BEGIN Study material

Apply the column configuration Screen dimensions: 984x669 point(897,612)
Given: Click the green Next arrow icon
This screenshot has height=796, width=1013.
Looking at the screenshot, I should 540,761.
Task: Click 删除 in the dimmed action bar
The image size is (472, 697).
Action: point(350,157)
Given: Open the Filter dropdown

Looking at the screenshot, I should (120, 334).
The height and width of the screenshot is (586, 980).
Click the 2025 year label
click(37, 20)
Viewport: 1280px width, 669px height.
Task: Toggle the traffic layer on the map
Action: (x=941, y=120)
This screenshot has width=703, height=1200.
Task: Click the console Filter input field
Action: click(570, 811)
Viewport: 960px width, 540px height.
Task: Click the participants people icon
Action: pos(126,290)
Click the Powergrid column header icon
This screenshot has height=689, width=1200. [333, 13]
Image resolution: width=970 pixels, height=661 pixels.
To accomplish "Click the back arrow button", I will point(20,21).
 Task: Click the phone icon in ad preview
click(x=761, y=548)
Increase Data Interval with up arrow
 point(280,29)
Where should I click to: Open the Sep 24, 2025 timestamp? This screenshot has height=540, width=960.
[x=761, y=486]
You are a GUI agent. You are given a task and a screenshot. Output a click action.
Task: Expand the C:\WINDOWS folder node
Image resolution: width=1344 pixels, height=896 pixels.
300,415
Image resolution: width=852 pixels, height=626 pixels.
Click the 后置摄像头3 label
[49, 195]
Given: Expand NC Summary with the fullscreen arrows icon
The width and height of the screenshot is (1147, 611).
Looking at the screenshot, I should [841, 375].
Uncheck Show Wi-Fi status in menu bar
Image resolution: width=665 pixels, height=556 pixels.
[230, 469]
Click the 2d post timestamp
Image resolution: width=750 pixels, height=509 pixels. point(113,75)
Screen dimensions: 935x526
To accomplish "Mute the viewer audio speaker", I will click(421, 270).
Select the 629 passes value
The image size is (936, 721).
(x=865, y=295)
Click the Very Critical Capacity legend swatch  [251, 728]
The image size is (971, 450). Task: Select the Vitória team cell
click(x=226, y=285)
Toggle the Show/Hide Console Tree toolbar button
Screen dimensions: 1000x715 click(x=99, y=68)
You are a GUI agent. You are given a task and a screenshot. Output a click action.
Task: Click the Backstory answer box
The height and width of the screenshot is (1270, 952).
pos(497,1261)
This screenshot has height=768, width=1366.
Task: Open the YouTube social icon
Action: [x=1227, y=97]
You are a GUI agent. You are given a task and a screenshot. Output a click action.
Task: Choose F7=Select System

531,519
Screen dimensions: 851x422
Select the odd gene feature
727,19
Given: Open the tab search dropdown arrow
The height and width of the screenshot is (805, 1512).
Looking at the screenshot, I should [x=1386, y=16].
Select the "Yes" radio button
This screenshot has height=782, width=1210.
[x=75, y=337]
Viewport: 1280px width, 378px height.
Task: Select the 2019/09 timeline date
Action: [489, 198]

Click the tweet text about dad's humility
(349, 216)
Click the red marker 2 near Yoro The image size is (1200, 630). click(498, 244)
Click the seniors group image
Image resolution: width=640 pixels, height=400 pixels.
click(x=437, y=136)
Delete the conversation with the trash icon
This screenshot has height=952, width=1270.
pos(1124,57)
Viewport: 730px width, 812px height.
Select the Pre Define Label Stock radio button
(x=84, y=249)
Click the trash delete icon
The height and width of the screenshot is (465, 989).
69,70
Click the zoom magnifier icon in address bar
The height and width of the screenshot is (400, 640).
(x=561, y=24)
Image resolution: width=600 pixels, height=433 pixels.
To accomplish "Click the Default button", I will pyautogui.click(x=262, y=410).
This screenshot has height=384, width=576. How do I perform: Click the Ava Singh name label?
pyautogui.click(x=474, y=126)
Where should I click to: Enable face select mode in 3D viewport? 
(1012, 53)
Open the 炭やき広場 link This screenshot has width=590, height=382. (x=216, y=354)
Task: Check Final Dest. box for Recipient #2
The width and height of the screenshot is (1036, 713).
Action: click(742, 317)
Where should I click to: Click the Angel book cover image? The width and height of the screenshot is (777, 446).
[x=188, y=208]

END Study material

* Task to carry out
Where the listing above reaches the line that contains "Image resolution: width=1344", start retyping, and finish with the line that contains "Given: Expand NC"; reproduce those lines exactly and no others.

* Task answer
Image resolution: width=1344 pixels, height=896 pixels.
300,415
Image resolution: width=852 pixels, height=626 pixels.
Click the 后置摄像头3 label
[49, 195]
Given: Expand NC Summary with the fullscreen arrows icon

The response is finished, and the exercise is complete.